February 6, 2019
The National Society of Black Physicists honors Aisha Bowe. Aisha Bowe is an aerospace engineer and co-founder and CEO of STEMBoard, a company that solves technology challenges for government and private-sector clients.
Aisha Bowe completed her undergraduate and graduate degrees in aerospace engineering in 2009 at the University of Michigan. She has said she chose aerospace engineering because of an interest in science fiction. Her supervisor, Thomas Zurbuchen, was working on the Mercury Messenger. She worked as an intern in the Ames Research Center in 2008, before joining as a Mission Engineer.
Bowe worked in the Ames Research Center, in the Flight Trajectory Dynamics & Controls Branch of the Aviation Systems Division.

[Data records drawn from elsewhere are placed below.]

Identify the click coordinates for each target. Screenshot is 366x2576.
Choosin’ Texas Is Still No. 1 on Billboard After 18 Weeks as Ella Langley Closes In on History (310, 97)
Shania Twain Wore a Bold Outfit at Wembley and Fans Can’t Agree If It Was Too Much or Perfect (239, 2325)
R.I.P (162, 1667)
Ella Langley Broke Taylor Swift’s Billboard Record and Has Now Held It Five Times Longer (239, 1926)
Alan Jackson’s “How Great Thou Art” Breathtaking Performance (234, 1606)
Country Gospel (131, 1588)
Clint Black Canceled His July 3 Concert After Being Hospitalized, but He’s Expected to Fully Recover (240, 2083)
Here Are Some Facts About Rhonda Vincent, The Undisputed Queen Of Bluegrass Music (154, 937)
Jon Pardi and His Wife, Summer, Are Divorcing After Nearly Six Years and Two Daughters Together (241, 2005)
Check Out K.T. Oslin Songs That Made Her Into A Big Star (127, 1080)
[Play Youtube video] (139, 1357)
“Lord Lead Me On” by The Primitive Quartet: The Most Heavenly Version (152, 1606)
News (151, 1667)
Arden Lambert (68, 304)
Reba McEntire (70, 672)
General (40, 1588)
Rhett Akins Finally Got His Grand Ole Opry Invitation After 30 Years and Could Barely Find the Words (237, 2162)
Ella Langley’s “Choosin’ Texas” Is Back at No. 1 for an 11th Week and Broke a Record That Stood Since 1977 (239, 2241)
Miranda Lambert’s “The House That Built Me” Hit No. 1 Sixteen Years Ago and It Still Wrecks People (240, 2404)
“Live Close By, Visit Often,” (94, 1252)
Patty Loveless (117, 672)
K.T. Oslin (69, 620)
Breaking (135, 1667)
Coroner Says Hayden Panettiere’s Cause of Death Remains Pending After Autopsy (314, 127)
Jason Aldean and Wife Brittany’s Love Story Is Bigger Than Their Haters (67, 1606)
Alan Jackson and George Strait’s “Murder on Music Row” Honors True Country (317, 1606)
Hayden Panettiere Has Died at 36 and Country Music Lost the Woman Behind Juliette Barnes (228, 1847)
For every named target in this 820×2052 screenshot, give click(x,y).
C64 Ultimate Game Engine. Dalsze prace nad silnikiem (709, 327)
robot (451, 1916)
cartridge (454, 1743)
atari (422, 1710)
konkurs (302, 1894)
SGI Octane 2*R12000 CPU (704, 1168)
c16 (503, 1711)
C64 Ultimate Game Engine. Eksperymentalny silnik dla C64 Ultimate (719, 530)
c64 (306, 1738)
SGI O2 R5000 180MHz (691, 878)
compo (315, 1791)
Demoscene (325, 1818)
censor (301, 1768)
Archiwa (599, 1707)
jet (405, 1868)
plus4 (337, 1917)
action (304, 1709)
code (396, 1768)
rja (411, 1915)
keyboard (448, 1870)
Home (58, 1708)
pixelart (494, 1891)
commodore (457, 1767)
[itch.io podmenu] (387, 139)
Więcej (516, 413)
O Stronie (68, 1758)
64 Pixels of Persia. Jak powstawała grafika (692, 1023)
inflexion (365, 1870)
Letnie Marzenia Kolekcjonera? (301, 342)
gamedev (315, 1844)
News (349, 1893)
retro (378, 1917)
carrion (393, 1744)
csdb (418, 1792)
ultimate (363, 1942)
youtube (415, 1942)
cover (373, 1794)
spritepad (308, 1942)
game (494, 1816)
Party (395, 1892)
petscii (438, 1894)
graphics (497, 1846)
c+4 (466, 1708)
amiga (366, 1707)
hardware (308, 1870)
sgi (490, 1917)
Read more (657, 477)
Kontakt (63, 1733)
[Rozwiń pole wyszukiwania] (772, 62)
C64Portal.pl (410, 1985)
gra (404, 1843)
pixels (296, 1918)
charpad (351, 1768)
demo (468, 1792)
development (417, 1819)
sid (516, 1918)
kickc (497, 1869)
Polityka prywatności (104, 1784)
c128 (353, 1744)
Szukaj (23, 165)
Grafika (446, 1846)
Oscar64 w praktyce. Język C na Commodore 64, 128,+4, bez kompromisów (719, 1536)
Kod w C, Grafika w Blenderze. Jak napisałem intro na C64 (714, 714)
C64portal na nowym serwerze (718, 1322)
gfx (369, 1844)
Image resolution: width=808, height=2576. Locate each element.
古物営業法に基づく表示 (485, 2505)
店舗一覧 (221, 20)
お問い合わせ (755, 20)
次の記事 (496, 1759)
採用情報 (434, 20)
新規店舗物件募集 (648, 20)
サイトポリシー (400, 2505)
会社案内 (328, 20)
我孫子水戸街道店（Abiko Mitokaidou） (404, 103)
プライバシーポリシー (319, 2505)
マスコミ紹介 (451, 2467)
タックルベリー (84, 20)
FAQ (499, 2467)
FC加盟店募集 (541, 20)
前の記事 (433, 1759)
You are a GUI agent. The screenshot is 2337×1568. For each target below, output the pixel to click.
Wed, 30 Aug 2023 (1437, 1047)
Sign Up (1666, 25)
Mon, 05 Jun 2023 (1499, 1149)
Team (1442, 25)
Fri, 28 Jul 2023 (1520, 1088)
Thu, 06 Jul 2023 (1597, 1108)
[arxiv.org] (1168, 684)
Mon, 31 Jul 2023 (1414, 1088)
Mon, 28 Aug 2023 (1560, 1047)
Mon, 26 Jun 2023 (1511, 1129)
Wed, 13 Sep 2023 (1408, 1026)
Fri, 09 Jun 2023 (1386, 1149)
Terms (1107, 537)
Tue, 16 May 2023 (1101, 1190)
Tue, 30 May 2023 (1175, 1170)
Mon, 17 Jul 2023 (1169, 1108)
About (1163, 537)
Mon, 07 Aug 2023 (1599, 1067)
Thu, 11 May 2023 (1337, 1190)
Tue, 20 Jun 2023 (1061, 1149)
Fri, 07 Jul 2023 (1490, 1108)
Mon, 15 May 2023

In 2012 she received the National Society of Black Engineers award for Outstanding Technical Contribution for her paper "Evaluation of a Fuel Efficient Aircraft Maneuver for Conflict Resolution". She joined the AST Flight & Fluid Mechanics group in 2009, assisting in the development and of algorithms in support of Air Traffic Management. Bowe is from The Bahamas, and wants "to see more Bahamians in the science and technology field".
Whilst at NASA, she served as liaison to the Mathematics, Engineering, Science Achievement (MESA) Program. In this role, she mentored students, held interview workshops and led NASA site tours. She was also part of the African-American advisory group. She is a member of the NASDAQ Young Executive Advisory Board.
Aisha is co-founder and CEO of STEMBoard, a company that solves technology challenges for government and private-sector clients. STEM Board is a Certified Economically Disadvantaged Women-Owned Small Business supported by the U.S. Women's Chamber of Commerce. They are working to close the educational achievement gap of minority ethnic groups, through STEM camps, partnerships with historically black colleges and universities and career opportunities for young people. STEMBoard are currently incubated out of the Department of Defense, a deal worth $5 million.